We have a decent switching voltage for our very good ideal source - only about 5% of the signal is spent in transition. The default diode isn’t great, the voltage drop is about 2V, so that’ll really mess up our assumptions in the off case. Let’s see what we get.

Not too bad! If everything were ideal, we’d go from 10V to 20V smoothly, but in the real world nothing is quite so simple. We clearly have some huge startup transient to get the gears rolling, but it fades off pretty quickly. We don’t really lock in at 20V, instead, we’re much higher at 28V. This makes sense though, as the large diode voltage drop will make us push a bit more. Additionally, since we have real rise and fall times, our duty cycle increases slightly too.

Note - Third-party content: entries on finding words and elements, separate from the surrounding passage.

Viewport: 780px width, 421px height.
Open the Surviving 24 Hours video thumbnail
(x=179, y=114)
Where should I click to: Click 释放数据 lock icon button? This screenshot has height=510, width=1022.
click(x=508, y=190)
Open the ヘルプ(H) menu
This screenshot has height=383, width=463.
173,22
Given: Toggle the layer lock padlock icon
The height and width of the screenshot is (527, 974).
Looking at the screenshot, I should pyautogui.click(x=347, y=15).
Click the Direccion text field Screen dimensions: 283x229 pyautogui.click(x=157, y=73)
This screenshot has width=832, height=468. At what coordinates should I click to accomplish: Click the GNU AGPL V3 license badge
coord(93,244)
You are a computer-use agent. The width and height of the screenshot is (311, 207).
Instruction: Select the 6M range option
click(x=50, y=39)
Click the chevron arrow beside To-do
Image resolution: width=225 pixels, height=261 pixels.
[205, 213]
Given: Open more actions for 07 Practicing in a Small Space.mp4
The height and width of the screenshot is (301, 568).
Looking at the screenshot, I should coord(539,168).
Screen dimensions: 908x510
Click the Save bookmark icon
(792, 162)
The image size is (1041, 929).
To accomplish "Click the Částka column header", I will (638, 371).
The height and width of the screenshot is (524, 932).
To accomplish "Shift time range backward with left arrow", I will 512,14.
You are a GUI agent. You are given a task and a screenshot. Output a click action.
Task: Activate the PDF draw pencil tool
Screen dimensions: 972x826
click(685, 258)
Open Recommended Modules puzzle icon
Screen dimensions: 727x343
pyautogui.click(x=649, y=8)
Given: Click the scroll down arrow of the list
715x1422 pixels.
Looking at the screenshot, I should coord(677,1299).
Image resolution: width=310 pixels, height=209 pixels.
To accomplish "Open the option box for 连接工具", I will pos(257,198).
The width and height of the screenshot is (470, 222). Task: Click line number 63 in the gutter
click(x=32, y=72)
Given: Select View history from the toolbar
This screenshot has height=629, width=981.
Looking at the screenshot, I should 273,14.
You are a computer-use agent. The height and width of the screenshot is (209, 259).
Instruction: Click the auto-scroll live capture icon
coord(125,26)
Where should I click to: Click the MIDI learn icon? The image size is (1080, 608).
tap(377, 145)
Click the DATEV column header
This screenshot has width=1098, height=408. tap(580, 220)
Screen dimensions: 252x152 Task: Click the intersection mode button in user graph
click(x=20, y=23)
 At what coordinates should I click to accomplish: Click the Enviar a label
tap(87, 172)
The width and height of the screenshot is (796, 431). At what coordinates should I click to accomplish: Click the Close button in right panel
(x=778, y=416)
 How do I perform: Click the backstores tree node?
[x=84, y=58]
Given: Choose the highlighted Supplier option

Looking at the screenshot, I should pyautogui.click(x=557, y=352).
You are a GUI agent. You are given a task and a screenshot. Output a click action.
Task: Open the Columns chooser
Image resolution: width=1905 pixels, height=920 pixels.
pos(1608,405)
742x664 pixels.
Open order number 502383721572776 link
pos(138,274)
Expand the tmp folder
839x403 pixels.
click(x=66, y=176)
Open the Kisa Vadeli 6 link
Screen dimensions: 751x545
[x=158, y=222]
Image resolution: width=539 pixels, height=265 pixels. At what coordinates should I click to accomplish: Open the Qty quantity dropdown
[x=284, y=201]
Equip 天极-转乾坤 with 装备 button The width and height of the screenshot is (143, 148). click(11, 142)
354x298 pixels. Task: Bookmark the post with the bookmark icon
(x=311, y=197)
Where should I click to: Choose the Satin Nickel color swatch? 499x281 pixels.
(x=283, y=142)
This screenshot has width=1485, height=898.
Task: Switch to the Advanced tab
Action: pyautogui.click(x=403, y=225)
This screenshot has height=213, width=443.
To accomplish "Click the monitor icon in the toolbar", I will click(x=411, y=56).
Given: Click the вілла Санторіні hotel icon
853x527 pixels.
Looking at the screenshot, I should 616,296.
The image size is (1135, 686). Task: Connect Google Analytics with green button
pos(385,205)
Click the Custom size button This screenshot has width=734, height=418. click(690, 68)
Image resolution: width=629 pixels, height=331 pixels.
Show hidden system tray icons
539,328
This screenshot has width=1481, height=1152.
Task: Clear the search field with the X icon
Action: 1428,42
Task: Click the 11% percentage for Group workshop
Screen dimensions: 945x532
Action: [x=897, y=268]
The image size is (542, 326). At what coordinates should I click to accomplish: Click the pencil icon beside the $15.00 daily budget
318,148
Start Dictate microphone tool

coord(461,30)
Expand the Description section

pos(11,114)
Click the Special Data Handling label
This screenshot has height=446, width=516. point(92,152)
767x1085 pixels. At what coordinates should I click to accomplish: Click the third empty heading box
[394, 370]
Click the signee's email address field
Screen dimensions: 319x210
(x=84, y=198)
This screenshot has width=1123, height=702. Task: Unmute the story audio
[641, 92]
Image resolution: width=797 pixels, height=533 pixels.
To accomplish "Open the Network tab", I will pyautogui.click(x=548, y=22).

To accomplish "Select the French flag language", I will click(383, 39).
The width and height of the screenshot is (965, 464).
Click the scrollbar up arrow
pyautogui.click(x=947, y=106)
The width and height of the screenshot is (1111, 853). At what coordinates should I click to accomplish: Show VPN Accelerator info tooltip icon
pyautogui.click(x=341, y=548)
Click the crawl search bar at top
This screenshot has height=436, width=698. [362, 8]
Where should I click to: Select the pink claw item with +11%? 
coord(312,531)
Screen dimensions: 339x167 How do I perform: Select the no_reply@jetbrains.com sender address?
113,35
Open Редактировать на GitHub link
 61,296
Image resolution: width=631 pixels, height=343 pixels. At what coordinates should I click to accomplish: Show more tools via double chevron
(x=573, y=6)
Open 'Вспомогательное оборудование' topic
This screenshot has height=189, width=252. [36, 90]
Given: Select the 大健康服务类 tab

Since it’s an inverse relationship between duty cycle and output, all it takes is a small input change to get a large output change!

Overall, we’ll live with it. There’s loads of optimizations to be done on the voltage ripple, the capacitor/inductor values, the actual switching implementation, but it’s enough for a first effort.